Extracted records:
--------------------------------------------------

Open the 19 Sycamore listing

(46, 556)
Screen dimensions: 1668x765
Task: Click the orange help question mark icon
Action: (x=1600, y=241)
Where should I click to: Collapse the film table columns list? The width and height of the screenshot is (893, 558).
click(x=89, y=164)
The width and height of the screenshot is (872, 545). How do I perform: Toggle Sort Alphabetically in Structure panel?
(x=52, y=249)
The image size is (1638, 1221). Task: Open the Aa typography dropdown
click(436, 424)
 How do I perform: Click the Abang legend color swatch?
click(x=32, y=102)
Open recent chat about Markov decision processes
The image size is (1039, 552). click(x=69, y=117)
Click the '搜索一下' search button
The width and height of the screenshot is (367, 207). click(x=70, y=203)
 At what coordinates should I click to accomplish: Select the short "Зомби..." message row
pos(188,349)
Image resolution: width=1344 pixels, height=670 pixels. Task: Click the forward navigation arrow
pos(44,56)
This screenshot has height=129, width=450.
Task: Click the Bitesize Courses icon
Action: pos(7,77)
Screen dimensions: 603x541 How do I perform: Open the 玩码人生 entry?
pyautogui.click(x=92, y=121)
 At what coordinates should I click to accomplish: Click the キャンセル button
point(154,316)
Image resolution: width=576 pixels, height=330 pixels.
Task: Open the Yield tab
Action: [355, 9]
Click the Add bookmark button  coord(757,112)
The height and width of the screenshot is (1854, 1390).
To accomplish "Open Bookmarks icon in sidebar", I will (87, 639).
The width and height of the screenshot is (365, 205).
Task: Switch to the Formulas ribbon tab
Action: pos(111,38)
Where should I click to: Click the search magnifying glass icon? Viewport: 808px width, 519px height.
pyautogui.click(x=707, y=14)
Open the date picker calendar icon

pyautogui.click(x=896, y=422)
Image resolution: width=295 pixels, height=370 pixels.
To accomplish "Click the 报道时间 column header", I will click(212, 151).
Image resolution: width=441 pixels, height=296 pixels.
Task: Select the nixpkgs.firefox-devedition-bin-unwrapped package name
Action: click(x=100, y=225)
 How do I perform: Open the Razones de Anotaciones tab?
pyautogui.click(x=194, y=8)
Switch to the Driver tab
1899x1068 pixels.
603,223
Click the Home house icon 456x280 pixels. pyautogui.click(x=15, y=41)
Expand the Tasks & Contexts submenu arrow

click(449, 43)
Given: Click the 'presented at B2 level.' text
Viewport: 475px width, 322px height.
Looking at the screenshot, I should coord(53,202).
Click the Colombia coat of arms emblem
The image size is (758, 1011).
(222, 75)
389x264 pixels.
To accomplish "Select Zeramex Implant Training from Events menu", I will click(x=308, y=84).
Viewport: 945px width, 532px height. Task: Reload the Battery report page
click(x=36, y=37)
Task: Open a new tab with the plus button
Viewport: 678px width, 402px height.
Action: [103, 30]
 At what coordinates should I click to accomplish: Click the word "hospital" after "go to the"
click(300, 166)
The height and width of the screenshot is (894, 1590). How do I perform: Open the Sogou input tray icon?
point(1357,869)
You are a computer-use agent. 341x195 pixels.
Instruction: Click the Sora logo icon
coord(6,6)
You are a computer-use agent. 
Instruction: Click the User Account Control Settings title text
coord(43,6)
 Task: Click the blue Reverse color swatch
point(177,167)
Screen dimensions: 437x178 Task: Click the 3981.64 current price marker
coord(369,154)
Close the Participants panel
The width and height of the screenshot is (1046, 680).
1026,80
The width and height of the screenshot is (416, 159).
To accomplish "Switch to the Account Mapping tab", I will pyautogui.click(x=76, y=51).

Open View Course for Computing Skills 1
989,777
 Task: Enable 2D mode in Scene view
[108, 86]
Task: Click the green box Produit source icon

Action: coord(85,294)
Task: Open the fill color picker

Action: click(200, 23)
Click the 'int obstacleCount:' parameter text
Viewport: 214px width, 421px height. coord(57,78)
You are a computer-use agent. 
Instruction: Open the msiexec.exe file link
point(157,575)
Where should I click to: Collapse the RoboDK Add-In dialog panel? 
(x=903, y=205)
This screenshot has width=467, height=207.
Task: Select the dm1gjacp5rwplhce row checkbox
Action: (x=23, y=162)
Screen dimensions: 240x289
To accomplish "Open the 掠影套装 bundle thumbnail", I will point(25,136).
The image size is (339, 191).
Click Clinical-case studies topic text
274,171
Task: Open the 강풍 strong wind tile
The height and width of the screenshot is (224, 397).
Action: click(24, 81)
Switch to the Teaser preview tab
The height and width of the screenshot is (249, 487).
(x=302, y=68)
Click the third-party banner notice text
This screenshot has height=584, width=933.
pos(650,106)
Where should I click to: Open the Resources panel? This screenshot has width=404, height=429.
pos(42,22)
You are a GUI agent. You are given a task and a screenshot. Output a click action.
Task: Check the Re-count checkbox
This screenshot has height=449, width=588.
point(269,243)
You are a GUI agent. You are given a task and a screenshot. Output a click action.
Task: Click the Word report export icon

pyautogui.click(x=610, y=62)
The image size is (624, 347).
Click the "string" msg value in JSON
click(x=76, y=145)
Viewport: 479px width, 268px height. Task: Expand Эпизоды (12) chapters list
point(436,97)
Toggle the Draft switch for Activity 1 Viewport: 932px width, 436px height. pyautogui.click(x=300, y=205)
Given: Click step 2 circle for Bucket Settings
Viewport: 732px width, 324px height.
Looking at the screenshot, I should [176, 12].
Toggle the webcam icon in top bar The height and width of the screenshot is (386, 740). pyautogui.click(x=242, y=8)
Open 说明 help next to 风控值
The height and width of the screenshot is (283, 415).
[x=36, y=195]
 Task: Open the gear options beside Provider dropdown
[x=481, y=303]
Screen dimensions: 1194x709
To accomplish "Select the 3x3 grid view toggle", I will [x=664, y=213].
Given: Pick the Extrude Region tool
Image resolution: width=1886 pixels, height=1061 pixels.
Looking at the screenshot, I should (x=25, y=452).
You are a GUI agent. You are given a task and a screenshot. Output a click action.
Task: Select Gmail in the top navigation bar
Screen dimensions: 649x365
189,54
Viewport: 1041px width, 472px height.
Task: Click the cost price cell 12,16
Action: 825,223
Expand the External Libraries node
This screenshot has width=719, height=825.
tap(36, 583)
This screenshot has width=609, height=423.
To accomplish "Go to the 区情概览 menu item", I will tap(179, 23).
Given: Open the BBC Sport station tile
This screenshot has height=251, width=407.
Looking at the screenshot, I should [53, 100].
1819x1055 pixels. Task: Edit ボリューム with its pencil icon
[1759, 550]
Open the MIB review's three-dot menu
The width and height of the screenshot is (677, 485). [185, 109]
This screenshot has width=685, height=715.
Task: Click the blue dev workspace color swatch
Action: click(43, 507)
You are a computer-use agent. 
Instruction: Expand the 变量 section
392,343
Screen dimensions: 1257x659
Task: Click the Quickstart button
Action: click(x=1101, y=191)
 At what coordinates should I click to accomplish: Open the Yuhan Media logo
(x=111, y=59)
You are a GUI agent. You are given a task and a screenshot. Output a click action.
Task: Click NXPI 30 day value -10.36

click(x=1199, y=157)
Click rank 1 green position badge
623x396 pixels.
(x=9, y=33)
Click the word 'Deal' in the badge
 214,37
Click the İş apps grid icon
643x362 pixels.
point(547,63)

--------------------------------------------------

**Instruction**: Swap "How do I perform" for "How can I carry out" everywhere it appears in the rows above, and reproduce all the rows with nothing else altered.

**Complete answer**:
Open the 19 Sycamore listing

(46, 556)
Screen dimensions: 1668x765
Task: Click the orange help question mark icon
Action: (x=1600, y=241)
Where should I click to: Collapse the film table columns list? The width and height of the screenshot is (893, 558).
click(x=89, y=164)
The width and height of the screenshot is (872, 545). How can I carry out: Toggle Sort Alphabetically in Structure panel?
(x=52, y=249)
The image size is (1638, 1221). Task: Open the Aa typography dropdown
click(436, 424)
 How can I carry out: Click the Abang legend color swatch?
click(x=32, y=102)
Open recent chat about Markov decision processes
The image size is (1039, 552). click(x=69, y=117)
Click the '搜索一下' search button
The width and height of the screenshot is (367, 207). click(x=70, y=203)
 At what coordinates should I click to accomplish: Select the short "Зомби..." message row
pos(188,349)
Image resolution: width=1344 pixels, height=670 pixels. Task: Click the forward navigation arrow
pos(44,56)
This screenshot has height=129, width=450.
Task: Click the Bitesize Courses icon
Action: pos(7,77)
Screen dimensions: 603x541 How can I carry out: Open the 玩码人生 entry?
pyautogui.click(x=92, y=121)
 At what coordinates should I click to accomplish: Click the キャンセル button
point(154,316)
Image resolution: width=576 pixels, height=330 pixels.
Task: Open the Yield tab
Action: [355, 9]
Click the Add bookmark button  coord(757,112)
The height and width of the screenshot is (1854, 1390).
To accomplish "Open Bookmarks icon in sidebar", I will (87, 639).
The width and height of the screenshot is (365, 205).
Task: Switch to the Formulas ribbon tab
Action: pos(111,38)
Where should I click to: Click the search magnifying glass icon? Viewport: 808px width, 519px height.
pyautogui.click(x=707, y=14)
Open the date picker calendar icon

pyautogui.click(x=896, y=422)
Image resolution: width=295 pixels, height=370 pixels.
To accomplish "Click the 报道时间 column header", I will click(212, 151).
Image resolution: width=441 pixels, height=296 pixels.
Task: Select the nixpkgs.firefox-devedition-bin-unwrapped package name
Action: click(x=100, y=225)
 How can I carry out: Open the Razones de Anotaciones tab?
pyautogui.click(x=194, y=8)
Switch to the Driver tab
1899x1068 pixels.
603,223
Click the Home house icon 456x280 pixels. pyautogui.click(x=15, y=41)
Expand the Tasks & Contexts submenu arrow

click(449, 43)
Given: Click the 'presented at B2 level.' text
Viewport: 475px width, 322px height.
Looking at the screenshot, I should coord(53,202).
Click the Colombia coat of arms emblem
The image size is (758, 1011).
(222, 75)
389x264 pixels.
To accomplish "Select Zeramex Implant Training from Events menu", I will click(x=308, y=84).
Viewport: 945px width, 532px height. Task: Reload the Battery report page
click(x=36, y=37)
Task: Open a new tab with the plus button
Viewport: 678px width, 402px height.
Action: [103, 30]
 At what coordinates should I click to accomplish: Click the word "hospital" after "go to the"
click(300, 166)
The height and width of the screenshot is (894, 1590). How can I carry out: Open the Sogou input tray icon?
point(1357,869)
You are a computer-use agent. 341x195 pixels.
Instruction: Click the Sora logo icon
coord(6,6)
You are a computer-use agent. 
Instruction: Click the User Account Control Settings title text
coord(43,6)
 Task: Click the blue Reverse color swatch
point(177,167)
Screen dimensions: 437x178 Task: Click the 3981.64 current price marker
coord(369,154)
Close the Participants panel
The width and height of the screenshot is (1046, 680).
1026,80
The width and height of the screenshot is (416, 159).
To accomplish "Switch to the Account Mapping tab", I will pyautogui.click(x=76, y=51).

Open View Course for Computing Skills 1
989,777
 Task: Enable 2D mode in Scene view
[108, 86]
Task: Click the green box Produit source icon

Action: coord(85,294)
Task: Open the fill color picker

Action: click(200, 23)
Click the 'int obstacleCount:' parameter text
Viewport: 214px width, 421px height. coord(57,78)
You are a computer-use agent. 
Instruction: Open the msiexec.exe file link
point(157,575)
Where should I click to: Collapse the RoboDK Add-In dialog panel? 
(x=903, y=205)
This screenshot has width=467, height=207.
Task: Select the dm1gjacp5rwplhce row checkbox
Action: (x=23, y=162)
Screen dimensions: 240x289
To accomplish "Open the 掠影套装 bundle thumbnail", I will point(25,136).
The image size is (339, 191).
Click Clinical-case studies topic text
274,171
Task: Open the 강풍 strong wind tile
The height and width of the screenshot is (224, 397).
Action: click(24, 81)
Switch to the Teaser preview tab
The height and width of the screenshot is (249, 487).
(x=302, y=68)
Click the third-party banner notice text
This screenshot has height=584, width=933.
pos(650,106)
Where should I click to: Open the Resources panel? This screenshot has width=404, height=429.
pos(42,22)
You are a GUI agent. You are given a task and a screenshot. Output a click action.
Task: Check the Re-count checkbox
This screenshot has height=449, width=588.
point(269,243)
You are a GUI agent. You are given a task and a screenshot. Output a click action.
Task: Click the Word report export icon

pyautogui.click(x=610, y=62)
The image size is (624, 347).
Click the "string" msg value in JSON
click(x=76, y=145)
Viewport: 479px width, 268px height. Task: Expand Эпизоды (12) chapters list
point(436,97)
Toggle the Draft switch for Activity 1 Viewport: 932px width, 436px height. pyautogui.click(x=300, y=205)
Given: Click step 2 circle for Bucket Settings
Viewport: 732px width, 324px height.
Looking at the screenshot, I should [176, 12].
Toggle the webcam icon in top bar The height and width of the screenshot is (386, 740). pyautogui.click(x=242, y=8)
Open 说明 help next to 风控值
The height and width of the screenshot is (283, 415).
[x=36, y=195]
 Task: Open the gear options beside Provider dropdown
[x=481, y=303]
Screen dimensions: 1194x709
To accomplish "Select the 3x3 grid view toggle", I will [x=664, y=213].
Given: Pick the Extrude Region tool
Image resolution: width=1886 pixels, height=1061 pixels.
Looking at the screenshot, I should (x=25, y=452).
You are a GUI agent. You are given a task and a screenshot. Output a click action.
Task: Select Gmail in the top navigation bar
Screen dimensions: 649x365
189,54
Viewport: 1041px width, 472px height.
Task: Click the cost price cell 12,16
Action: 825,223
Expand the External Libraries node
This screenshot has width=719, height=825.
tap(36, 583)
This screenshot has width=609, height=423.
To accomplish "Go to the 区情概览 menu item", I will tap(179, 23).
Given: Open the BBC Sport station tile
This screenshot has height=251, width=407.
Looking at the screenshot, I should [53, 100].
1819x1055 pixels. Task: Edit ボリューム with its pencil icon
[1759, 550]
Open the MIB review's three-dot menu
The width and height of the screenshot is (677, 485). [185, 109]
This screenshot has width=685, height=715.
Task: Click the blue dev workspace color swatch
Action: click(43, 507)
You are a computer-use agent. 
Instruction: Expand the 变量 section
392,343
Screen dimensions: 1257x659
Task: Click the Quickstart button
Action: click(x=1101, y=191)
 At what coordinates should I click to accomplish: Open the Yuhan Media logo
(x=111, y=59)
You are a GUI agent. You are given a task and a screenshot. Output a click action.
Task: Click NXPI 30 day value -10.36

click(x=1199, y=157)
Click rank 1 green position badge
623x396 pixels.
(x=9, y=33)
Click the word 'Deal' in the badge
 214,37
Click the İş apps grid icon
643x362 pixels.
point(547,63)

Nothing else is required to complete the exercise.